A veteran-related story by The Associated Press focuses on 92-year-old Rupert Starr, a World War II veteran who was captured by the Germans and earned a Bronze Star. The angle of the story, however, is that the veteran is a homosexual who opposed the U.S. military’s “don’t ask, don’t tell” policy – a policy that was lifted in 2011, allowing homosexuals to openly serve in the military.

Barbwire.com founder Matt Barber says the article is a slap in the face to veterans – on a day celebrating their heroism.  He tells OneNewsNow:

“To make this about sexual identity politics, and to focus on this individual’s abhorrent sexual proclivities and his lifestyle choices, and to somehow elevate those disordered behaviors as something to be proud of, is really offensive.”

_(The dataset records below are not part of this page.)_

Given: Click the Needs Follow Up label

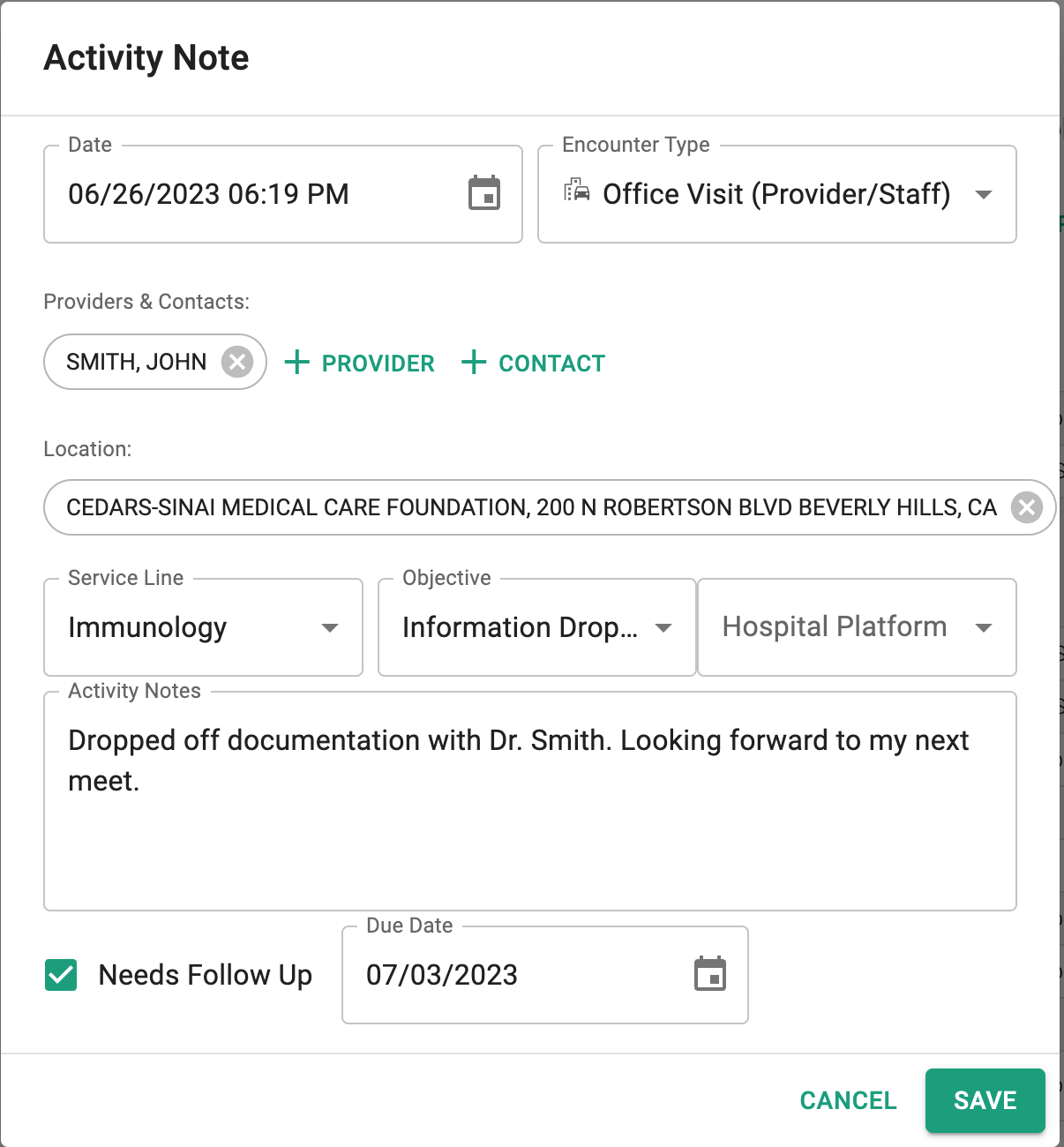Looking at the screenshot, I should tap(206, 975).

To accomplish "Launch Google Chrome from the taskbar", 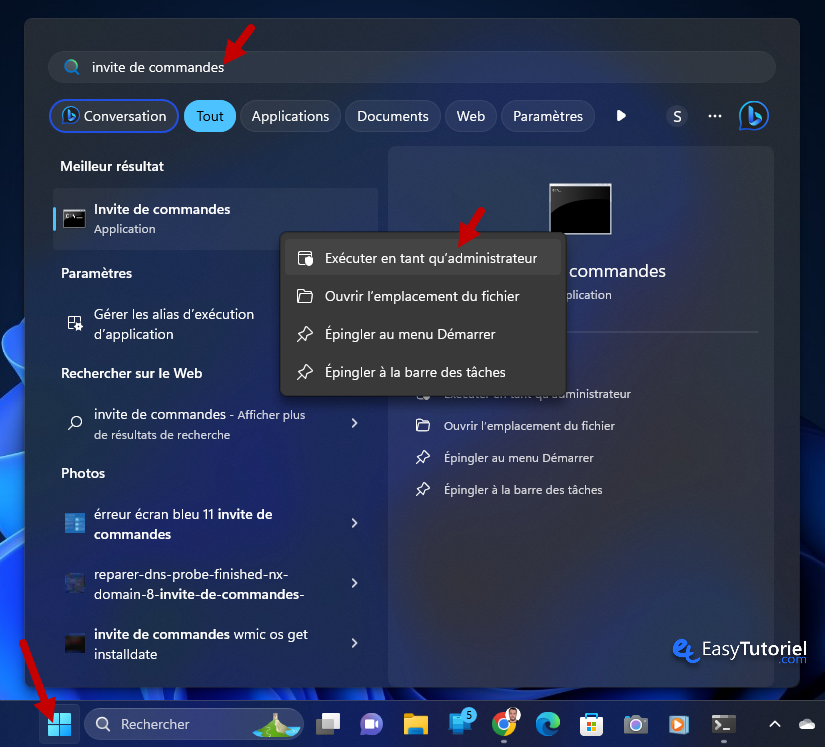I will point(504,723).
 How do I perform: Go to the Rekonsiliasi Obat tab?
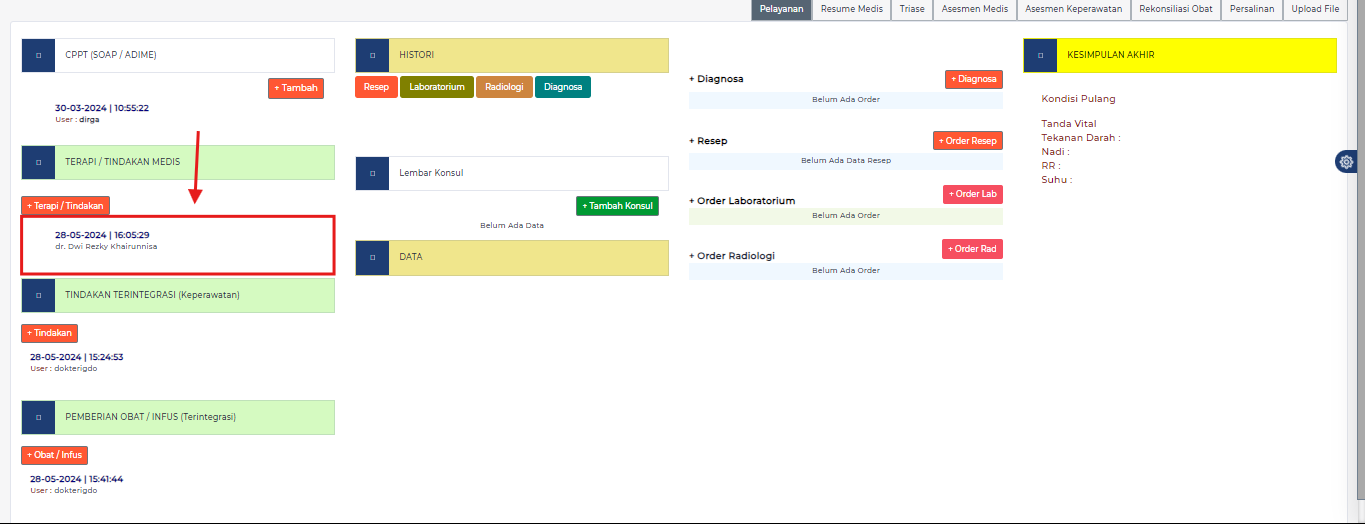(1175, 9)
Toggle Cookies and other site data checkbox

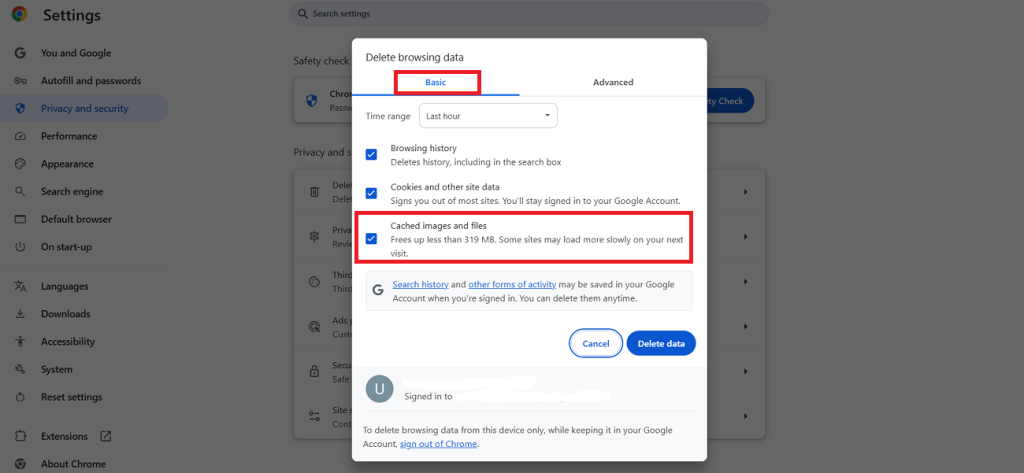pos(371,193)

According to Barber, the AP story – which mentions Starr’s homosexual lifestyle or homosexual activism 10 times in the 16-paragraph story – omits an important result of the military’s policy change: the “explosion” of male-on-male assaults in the U.S. military.

“I mean, immediately upon the repeal of ‘don’t ask, don’t tell’ these homosexual assaults spiked and are even – according to the Pentagon’s own statistics – are utterly out of control right now,” Barber tells OneNewsNow.

A 1,400-page Pentagon report conducted in 2013 reported 26,000 service members had been sexually assaulted; approximately 12,000 were female – 14,000 were male. Seventy-three percent of male-on-male assaults occurred on base, the report found.

The Washington Times reported on the findings earlier this year, quoting a homosexual in the story who claimed the male-on-males assaults weren’t done by homosexuals – that they were more like prison rapes.

Rather than truly honoring veterans in the story, Barber says AP is “acting as activists, in fact cheerleaders, for a radical agenda that has hurt the armed services.”


This article was originally posted at the OneNewsNow.com website.